In our code, we implemented it as:


In [ ]:
# initialize the network
raw_net = [InputLayer(input_size)]
# add hidden layers
hidden_input_size = input_size
for h_size in hidden_layer_sizes:
    raw_net.append(DenseLayer(hidden_input_size, h_size))
    hidden_input_size = h_size
raw_net.append(DenseLayer(hidden_input_size, output_size))

Where hidden_layer_sizes are the sizes of each hidden layer in a list which can be specified by user. Neural network learner uses gradient descent as default optimizer but user can specify any optimizer when calling neural_net_learner. The other special attribute that can be changed in neural_net_learner is batch_size which controls the number of examples used in each round of update. neural_net_learner also returns a predict function which calculates prediction by multiplying weight to inputs and applying activation functions.

Example

Let's also try neural_net_learner on the iris dataset:


In [4]:
nn = neural_net_learner(iris, epochs=100, learning_rate=0.15, optimizer=gradient_descent, verbose=10)


epoch:10, total_loss:15.931817841643683
epoch:20, total_loss:8.248422285412149
epoch:30, total_loss:6.102968668275
epoch:40, total_loss:5.463915043272969
epoch:50, total_loss:5.298986288420822
epoch:60, total_loss:4.032928400456889
epoch:70, total_loss:3.2628899927346855
epoch:80, total_loss:6.01336701367312
epoch:90, total_loss:5.412020420311795
epoch:100, total_loss:3.1044027319850773

Similarly we check the model's accuracy on both training and test dataset:


In [6]:
print("error ration on training set:",err_ratio(nn, iris))

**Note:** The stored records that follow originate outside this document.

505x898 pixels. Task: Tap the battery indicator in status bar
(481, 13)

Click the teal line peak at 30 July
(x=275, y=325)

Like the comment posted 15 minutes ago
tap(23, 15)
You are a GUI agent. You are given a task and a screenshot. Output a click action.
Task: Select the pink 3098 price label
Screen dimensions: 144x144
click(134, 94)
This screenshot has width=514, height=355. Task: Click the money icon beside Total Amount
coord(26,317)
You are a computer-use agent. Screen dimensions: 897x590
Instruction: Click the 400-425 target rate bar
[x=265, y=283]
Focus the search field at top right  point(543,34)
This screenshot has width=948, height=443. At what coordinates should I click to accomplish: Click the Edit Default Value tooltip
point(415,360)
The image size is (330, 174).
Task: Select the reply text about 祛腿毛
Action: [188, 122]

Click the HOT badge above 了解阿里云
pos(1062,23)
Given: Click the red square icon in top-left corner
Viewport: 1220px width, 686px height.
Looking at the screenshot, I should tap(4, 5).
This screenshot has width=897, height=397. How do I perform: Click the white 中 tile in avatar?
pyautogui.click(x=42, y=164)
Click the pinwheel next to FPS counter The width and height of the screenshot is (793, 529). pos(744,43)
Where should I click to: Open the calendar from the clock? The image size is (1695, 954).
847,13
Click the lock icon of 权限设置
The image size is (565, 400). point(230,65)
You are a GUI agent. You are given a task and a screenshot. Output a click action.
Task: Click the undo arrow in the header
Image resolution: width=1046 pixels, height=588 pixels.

error ration on training set: 0.033333333333333326

In [8]:
tests = [([5.0, 3.1, 0.9, 0.1], 0),
        ([5.1, 3.5, 1.0, 0.0], 0),
        ([4.9, 3.3, 1.1, 0.1], 0),
        ([6.0, 3.0, 4.0, 1.1], 1),
        ([6.1, 2.2, 3.5, 1.0], 1),
        ([5.9, 2.5, 3.3, 1.1], 1),
        ([7.5, 4.1, 6.2, 2.3], 2),
        ([7.3, 4.0, 6.1, 2.4], 2),
        ([7.0, 3.3, 6.1, 2.5], 2)]
print("accuracy on test set:",grade_learner(nn, tests))


accuracy on test set: 1

We can see that the error ratio on the training set is smaller than the perceptron learner. As the error ratio is relatively small, let's try the model on the MNIST dataset to see whether there will be a larger difference.


In [15]:
nn = neural_net_learner(mnist, epochs=100, verbose=10)


epoch:10, total_loss:89.0002153455983
epoch:20, total_loss:87.29675663038348
epoch:30, total_loss:86.29591779319225
epoch:40, total_loss:83.78091780128402
epoch:50, total_loss:82.17091581738829
epoch:60, total_loss:83.8434277386084
epoch:70, total_loss:83.55209905561495
epoch:80, total_loss:83.106898191118
epoch:90, total_loss:83.37041170165992
epoch:100, total_loss:82.57013813500876

In [16]:
print(err_ratio(nn, mnist))


0.784

After the model converging, the model's error ratio on the training set is still high. We will introduce the convolutional network in the following chapters to see how it helps improve accuracy on learning this dataset.